I've veered rather off-topic, but I tend to regard this particular viewpoint as worth reading, especially for those who would be traditionally minded to disagree with it in relation to PHP.

To address the purpose of your question, how should you learn? Well, learning by example is an excellent approach - one just needs to know which examples to learn. Searching for "PHP tutorial" and "PHP beginner" will — perhaps as is the case with any language — offer a mix of excellent and dreadful material. One might argue that PHP's low barriers to entry have given rise to a large stock of insecure and badly written "how to" articles, and I've certainly seen quite a few!

I think the solution is to look directly at code from well-engineered projects, and to learn from there. Such as:

  • Symfony2 (and Components)
  • Zend Framework
  • Guzzle
  • Propel
  • Doctrine

Ah, nearly forgot; this website is also a good place to start.


Post Script: they may be referred to by a different name in other languages, but I expect they all have variable functions. In JavaScript for example, it's object[myFunc]();, where myFunc is a string.

3
alexis On

It seems that you're not after an official standard (which might be useful, for example, to someone writing an independent conforming implementation), but for a presentation of the language that will allow you to make coherent sense of it. Unfortunately there cannot be such a thing, because PHP does not have a coherent formal model behind it. It has grown organically and is now saddled with inconsistencies, most notoriously in function and method naming but also in little details like what counts as true and false, and other similarly worrisome details.

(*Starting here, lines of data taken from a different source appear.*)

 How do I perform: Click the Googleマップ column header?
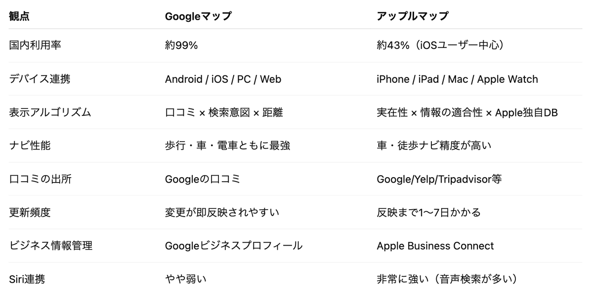(198, 16)
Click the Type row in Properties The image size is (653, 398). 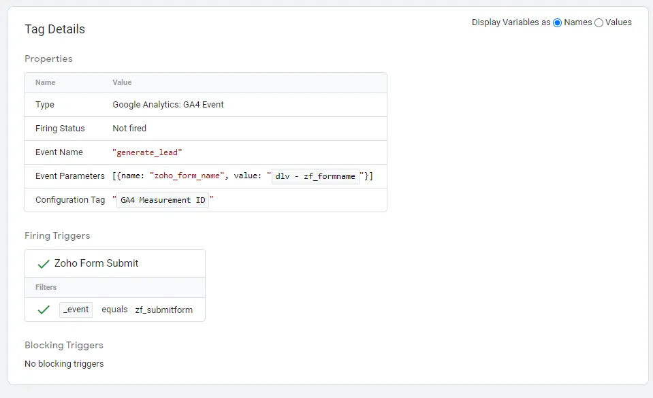point(45,105)
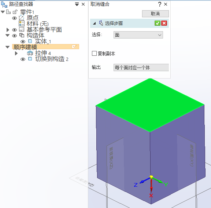Expand the 基本参考平面 tree node

click(x=8, y=30)
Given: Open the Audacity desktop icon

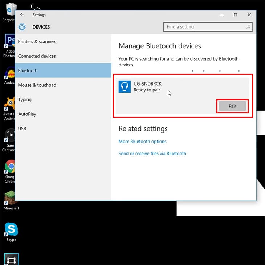Looking at the screenshot, I should click(x=10, y=76).
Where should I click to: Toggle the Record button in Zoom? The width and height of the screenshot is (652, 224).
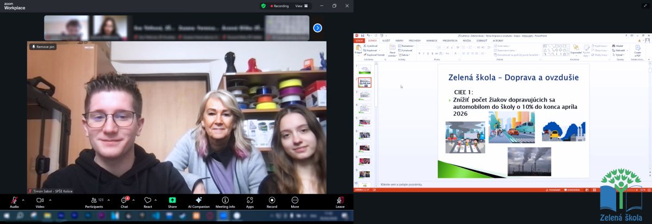272,200
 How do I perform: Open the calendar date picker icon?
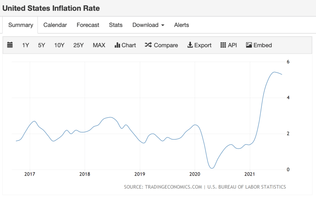tap(10, 45)
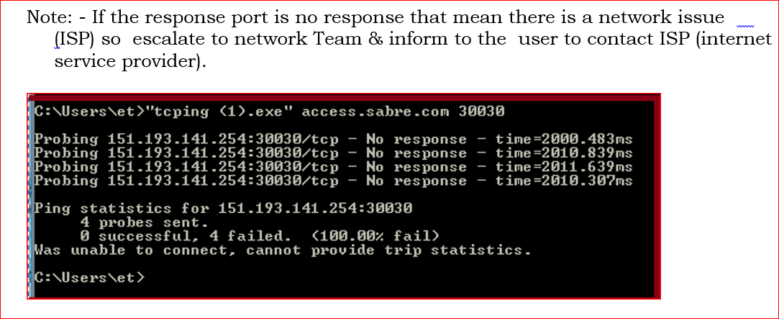Click the blue squiggle after "network issue"
This screenshot has width=779, height=319.
coord(745,26)
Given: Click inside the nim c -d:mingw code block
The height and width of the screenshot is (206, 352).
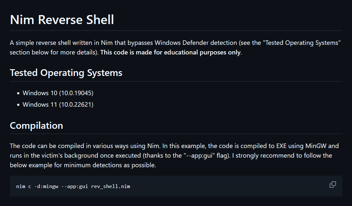Looking at the screenshot, I should pos(176,186).
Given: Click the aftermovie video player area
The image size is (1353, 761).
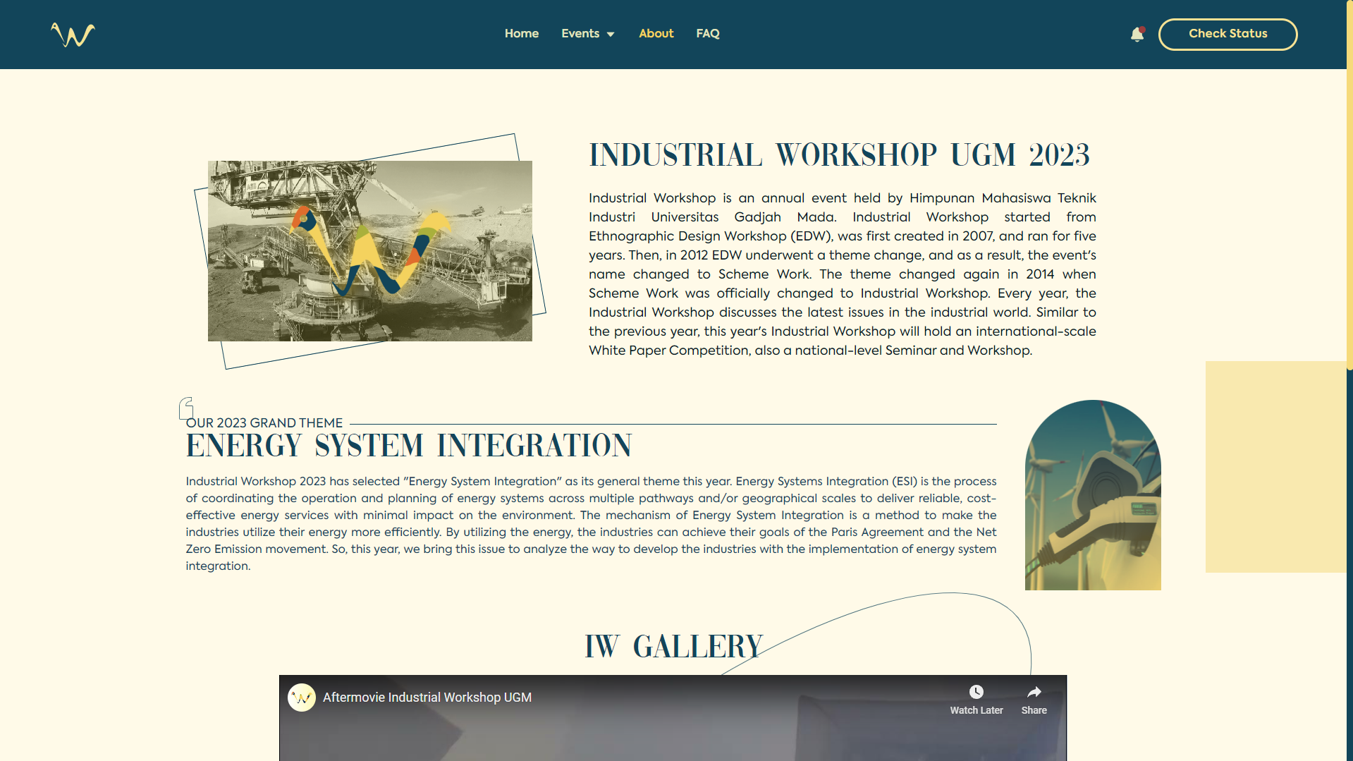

The best one can do to approach PHP, in my opinion, is to get a good feel for the core features and libraries, for the "gotcha's" that you need to watch out for, and (in order to read existing code without distraction) for the anti-patterns that are all too common in real-world PHP scripts. My guess is that it's best to learn PHP under the tutelage of people who know how to work with it effectively, but I didn't have that luxury. (Regarding the documentation: It took me forever before I noticed that you can use square brackets to index into strings. The feature may be mentioned somewhere in the documentation, but not, back then at least, anyplace where it belongs.)

This article gives a nice tour of the kind of things that make a semantic model of the kind you want impossible. (You may want to skip the opening rant and go straight to the discussion of PHP features.) There are many, many other similar texts. Quote: "PHP was originally designed explicitly for non-programmers (and, reading between the lines, non-programs); it has not well escaped its roots."

Don't get me wrong: I work with PHP, and although it's not my favorite language, I wouldn't say I hate it. I would say that to work effectively with it, one must be aware of its nature and limitations. If you're coming to this from Haskell, you're in for quite a shock.

1
Kevin Crawley On

Doesn't directly address your inquiry, but explains some of the magic behind PHP variables.

http://webandphp.com/how-php-manages-variables

0
jameshfisher On

It's not exactly a formal semantics, but, after all these years, the HHVM project has produced a PHP specification!